The semiconductor Boltzmann equation describes the transport of charge carriers in semiconductor devices. It is derived following a statistical approach by incorporating the quantum mechanical effects semiclassically, thus provides accurate description of the physics at the kinetic level [31, 8, 26]. A dimensionless form of this equation usually contains small parameters such as the mean free path or time. Besides the high dimensionality of the probability distribution function, the presence of these small parameters poses tremendous computational challenge since one has to numerically resolve the small scales.
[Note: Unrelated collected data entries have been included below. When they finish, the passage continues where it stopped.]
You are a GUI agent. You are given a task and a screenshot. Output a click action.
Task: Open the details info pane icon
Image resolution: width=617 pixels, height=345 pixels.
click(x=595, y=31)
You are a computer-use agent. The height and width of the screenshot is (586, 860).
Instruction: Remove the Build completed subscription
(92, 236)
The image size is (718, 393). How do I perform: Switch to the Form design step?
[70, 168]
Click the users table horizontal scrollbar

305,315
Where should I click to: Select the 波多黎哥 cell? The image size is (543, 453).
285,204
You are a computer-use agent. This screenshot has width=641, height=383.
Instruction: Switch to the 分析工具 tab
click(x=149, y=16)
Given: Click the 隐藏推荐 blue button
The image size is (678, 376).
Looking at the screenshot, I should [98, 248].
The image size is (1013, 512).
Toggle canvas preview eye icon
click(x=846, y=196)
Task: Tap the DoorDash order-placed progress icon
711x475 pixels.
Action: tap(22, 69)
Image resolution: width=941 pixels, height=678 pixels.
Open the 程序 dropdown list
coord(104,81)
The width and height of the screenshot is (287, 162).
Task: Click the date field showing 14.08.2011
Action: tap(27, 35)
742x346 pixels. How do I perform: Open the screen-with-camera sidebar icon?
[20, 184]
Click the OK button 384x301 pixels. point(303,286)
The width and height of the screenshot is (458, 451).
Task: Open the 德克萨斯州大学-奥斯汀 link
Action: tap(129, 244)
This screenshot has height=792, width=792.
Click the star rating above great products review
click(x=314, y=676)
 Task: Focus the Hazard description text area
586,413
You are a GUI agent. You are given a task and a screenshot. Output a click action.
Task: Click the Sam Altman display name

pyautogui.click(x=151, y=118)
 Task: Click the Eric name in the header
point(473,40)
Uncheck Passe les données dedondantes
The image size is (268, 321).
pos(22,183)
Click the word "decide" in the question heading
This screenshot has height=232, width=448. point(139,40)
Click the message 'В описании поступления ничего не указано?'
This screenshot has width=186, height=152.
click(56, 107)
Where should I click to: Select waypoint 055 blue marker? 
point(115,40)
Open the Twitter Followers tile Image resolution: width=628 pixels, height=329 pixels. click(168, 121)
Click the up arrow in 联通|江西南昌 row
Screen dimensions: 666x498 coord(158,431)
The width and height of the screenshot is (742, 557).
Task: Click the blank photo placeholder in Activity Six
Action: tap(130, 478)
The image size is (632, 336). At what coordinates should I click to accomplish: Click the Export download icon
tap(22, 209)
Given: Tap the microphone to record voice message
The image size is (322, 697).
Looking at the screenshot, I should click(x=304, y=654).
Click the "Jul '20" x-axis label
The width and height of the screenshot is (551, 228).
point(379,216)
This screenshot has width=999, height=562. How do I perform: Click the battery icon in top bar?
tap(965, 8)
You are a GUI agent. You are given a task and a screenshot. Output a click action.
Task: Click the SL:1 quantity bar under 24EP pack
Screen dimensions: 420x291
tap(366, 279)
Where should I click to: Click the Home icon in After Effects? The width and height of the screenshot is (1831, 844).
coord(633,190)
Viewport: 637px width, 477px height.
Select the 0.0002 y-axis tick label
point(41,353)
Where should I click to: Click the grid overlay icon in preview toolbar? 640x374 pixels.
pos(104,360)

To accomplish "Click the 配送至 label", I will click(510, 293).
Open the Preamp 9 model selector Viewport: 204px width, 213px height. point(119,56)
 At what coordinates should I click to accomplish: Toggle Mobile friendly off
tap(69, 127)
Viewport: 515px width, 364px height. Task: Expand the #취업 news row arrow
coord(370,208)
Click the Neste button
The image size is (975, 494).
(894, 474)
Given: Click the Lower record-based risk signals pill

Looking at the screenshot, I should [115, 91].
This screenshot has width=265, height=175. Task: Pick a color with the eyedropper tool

To save the computational cost, in the past decades, various macroscopic models were derived from the Boltzmann equation based on assumptions of different dominating effects. One of the well accepted model, for example, is the drift-diffusion equation which consists of mass continuity equation for electrons (or holes) [33, 17]. Ideally, if the parameters in the kinetic equation are uniformly small in the entire domain of interest, then the macroscopic models suffice to describe the physical phenomena, and it is more efficient to just solve them [28, 9, 35]. In practical applications, however, the validity of these models may break down in part of the domain (parameters are not small anymore), and one is forced to solve the kinetic equation which contains mesoscopic information [5, 6]. A natural solution to this situation is a domain decomposition approach [4, 29], but finding the interface condition connecting the kinetic and macroscopic equations is a highly non-trivial task. Another line of research is to find a unified scheme for the kinetic equation such that when the small parameter goes to zero, it automatically becomes a macroscopic solver. This designing concept leads to the asymptotic-preserving (AP) scheme , which was first introduced by S. Jin for transport equations in diffusive regimes . In the semiconductor framework, an initial effort toward the AP schemes was proposed in  for the linear Boltzmann equation with an anisotropic collision term, whose computation was further improved in . Recently a higher order scheme with a less strict stability condition was constructed in the sense that the parabolic CFL constraint is relaxed to a hyperbolic one . All these works consider a linear collision operator with smooth kernel which uniquely defines an equilibrium state. As a result, the corresponding macroscopic equation is in the form of a drift-diffusion equation. Although this equation gives satisfactory simulation results for semiconductor devices on the micrometer scale, it is not able to capture the hot-electron effects in submicron devices . High field scaling deals with this problem to some extent, but it only works for the situation where the field effect is strong enough to balance the collision [24, 7].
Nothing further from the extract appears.